Exercise directions:
A single number is the whole answer: the count of lines in the records where "computer" occurs.

Saved data entries
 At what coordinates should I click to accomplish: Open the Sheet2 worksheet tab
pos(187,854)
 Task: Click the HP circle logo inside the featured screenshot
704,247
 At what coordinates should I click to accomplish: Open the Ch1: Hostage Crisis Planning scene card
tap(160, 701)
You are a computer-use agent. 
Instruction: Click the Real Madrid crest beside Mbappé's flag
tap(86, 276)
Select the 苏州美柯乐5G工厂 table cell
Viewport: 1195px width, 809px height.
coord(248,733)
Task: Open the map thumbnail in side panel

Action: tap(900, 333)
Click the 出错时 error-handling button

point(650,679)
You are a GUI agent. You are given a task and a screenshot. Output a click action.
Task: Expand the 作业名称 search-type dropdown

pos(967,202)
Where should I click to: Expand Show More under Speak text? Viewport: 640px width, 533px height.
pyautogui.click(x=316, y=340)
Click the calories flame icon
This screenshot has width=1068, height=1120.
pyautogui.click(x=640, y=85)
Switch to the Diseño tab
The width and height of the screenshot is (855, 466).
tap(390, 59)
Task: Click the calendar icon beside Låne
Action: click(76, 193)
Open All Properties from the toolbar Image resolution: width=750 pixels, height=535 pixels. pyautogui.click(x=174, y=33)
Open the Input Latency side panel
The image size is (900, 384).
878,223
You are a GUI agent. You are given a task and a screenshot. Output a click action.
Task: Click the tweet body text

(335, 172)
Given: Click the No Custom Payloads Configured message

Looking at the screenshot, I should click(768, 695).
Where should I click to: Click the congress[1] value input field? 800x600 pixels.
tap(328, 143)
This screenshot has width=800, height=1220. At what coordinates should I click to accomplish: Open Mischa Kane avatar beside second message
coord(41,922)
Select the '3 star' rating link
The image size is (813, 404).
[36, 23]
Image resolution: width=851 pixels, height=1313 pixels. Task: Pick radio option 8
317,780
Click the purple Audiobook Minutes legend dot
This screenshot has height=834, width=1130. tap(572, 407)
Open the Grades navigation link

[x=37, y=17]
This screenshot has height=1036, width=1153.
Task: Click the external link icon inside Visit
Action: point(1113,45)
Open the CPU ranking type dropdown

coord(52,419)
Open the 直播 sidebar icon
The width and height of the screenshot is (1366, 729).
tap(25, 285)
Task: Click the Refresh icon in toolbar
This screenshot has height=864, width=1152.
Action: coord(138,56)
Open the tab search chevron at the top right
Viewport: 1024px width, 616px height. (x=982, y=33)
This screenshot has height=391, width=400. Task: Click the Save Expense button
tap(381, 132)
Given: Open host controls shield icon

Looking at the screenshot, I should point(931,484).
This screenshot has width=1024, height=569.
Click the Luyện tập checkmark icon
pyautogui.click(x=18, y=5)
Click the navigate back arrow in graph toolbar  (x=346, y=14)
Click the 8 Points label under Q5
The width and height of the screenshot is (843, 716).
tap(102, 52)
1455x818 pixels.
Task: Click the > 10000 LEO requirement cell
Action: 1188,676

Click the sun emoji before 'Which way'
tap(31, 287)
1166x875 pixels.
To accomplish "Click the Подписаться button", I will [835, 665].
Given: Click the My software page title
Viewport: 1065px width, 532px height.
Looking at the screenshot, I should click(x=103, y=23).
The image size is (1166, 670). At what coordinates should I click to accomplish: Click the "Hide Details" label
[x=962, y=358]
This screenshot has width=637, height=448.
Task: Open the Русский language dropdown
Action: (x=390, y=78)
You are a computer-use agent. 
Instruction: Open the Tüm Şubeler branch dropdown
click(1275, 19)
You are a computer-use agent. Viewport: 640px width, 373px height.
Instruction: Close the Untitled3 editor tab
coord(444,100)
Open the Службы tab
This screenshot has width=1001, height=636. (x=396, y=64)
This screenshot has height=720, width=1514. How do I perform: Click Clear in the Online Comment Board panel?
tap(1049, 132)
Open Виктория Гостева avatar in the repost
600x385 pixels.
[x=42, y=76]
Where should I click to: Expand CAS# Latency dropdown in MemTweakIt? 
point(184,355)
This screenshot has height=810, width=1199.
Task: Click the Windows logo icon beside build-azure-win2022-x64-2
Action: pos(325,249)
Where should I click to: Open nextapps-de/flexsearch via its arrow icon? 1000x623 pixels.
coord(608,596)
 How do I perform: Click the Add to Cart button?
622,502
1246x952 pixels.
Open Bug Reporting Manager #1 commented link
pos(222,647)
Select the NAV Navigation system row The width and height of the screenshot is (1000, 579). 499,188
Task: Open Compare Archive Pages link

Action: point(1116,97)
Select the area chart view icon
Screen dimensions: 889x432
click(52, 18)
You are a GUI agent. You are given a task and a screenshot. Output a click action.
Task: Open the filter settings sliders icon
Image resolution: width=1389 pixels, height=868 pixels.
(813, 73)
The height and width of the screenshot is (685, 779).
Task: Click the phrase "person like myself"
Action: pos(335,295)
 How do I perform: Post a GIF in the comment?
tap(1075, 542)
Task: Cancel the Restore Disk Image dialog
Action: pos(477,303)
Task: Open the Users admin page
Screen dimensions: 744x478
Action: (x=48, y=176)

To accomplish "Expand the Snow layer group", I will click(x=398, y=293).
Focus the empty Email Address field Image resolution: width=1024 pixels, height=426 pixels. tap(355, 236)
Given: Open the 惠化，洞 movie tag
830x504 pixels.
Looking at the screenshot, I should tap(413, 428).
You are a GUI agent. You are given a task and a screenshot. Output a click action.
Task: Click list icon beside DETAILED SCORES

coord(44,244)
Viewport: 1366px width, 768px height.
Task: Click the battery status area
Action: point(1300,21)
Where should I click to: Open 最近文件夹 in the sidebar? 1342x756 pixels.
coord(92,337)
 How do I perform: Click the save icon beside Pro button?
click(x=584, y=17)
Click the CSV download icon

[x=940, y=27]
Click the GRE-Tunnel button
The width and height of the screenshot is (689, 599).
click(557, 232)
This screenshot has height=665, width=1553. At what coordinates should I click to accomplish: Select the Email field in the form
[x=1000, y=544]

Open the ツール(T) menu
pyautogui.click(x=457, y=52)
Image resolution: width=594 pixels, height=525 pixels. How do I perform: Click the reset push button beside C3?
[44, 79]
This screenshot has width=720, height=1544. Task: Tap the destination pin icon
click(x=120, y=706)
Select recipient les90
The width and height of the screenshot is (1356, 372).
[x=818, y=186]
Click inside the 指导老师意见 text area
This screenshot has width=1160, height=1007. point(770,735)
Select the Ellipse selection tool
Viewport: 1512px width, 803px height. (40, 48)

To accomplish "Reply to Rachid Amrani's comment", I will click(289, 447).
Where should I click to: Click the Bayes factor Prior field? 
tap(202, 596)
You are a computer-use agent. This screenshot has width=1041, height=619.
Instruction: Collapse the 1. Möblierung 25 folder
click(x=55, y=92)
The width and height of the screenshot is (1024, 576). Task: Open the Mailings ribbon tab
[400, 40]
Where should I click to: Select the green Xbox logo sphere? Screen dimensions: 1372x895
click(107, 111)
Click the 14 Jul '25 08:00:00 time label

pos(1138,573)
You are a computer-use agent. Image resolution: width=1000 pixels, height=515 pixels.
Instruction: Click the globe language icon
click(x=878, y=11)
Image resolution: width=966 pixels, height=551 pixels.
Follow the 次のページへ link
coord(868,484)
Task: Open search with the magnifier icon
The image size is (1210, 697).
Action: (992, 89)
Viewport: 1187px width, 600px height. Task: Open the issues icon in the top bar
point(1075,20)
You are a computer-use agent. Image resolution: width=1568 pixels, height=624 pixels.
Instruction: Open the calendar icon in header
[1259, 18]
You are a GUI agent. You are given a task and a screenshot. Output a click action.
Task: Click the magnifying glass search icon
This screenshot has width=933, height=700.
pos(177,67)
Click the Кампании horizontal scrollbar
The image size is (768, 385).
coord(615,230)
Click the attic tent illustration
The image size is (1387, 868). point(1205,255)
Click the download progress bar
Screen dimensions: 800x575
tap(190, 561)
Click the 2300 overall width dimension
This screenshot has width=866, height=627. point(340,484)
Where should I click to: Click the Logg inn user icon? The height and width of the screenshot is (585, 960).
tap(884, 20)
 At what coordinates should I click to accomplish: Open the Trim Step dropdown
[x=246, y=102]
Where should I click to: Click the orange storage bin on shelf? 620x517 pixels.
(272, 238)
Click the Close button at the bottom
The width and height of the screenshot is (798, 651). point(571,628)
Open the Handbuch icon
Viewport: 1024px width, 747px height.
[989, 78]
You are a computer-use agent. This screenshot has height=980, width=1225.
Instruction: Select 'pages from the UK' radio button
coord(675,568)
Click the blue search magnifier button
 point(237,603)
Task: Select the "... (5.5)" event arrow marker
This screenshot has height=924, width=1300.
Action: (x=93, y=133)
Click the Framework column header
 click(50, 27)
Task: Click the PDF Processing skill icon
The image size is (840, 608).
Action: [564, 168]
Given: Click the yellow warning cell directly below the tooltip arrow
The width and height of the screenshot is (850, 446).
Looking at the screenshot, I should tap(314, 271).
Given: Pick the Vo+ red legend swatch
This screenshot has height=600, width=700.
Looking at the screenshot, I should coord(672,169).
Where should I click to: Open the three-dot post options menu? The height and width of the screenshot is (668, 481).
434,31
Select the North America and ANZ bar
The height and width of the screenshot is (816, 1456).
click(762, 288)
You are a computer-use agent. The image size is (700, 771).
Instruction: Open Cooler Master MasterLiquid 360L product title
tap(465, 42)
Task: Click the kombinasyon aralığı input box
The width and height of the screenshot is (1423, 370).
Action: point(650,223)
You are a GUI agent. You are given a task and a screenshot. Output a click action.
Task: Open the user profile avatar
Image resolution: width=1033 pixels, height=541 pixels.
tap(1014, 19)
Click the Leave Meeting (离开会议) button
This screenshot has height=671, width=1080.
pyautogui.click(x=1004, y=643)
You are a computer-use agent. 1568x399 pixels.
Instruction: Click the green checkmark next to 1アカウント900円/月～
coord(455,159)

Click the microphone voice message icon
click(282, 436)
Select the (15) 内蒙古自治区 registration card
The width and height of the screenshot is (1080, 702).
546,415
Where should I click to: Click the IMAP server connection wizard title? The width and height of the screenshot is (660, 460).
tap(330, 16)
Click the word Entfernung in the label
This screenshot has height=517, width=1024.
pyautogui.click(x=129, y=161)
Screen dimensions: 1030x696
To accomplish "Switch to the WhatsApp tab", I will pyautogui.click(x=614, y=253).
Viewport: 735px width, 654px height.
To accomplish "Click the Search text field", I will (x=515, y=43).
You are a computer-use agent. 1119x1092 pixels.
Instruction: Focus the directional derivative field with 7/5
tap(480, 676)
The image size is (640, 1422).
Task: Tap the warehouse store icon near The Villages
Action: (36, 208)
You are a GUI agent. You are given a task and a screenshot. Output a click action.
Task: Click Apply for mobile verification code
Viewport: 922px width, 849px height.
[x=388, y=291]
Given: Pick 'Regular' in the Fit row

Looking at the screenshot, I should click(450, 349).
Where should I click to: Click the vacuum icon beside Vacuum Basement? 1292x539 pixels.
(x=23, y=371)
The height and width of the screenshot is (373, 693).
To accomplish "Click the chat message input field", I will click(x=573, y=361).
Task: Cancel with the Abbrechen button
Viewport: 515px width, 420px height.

Exercise answer:
10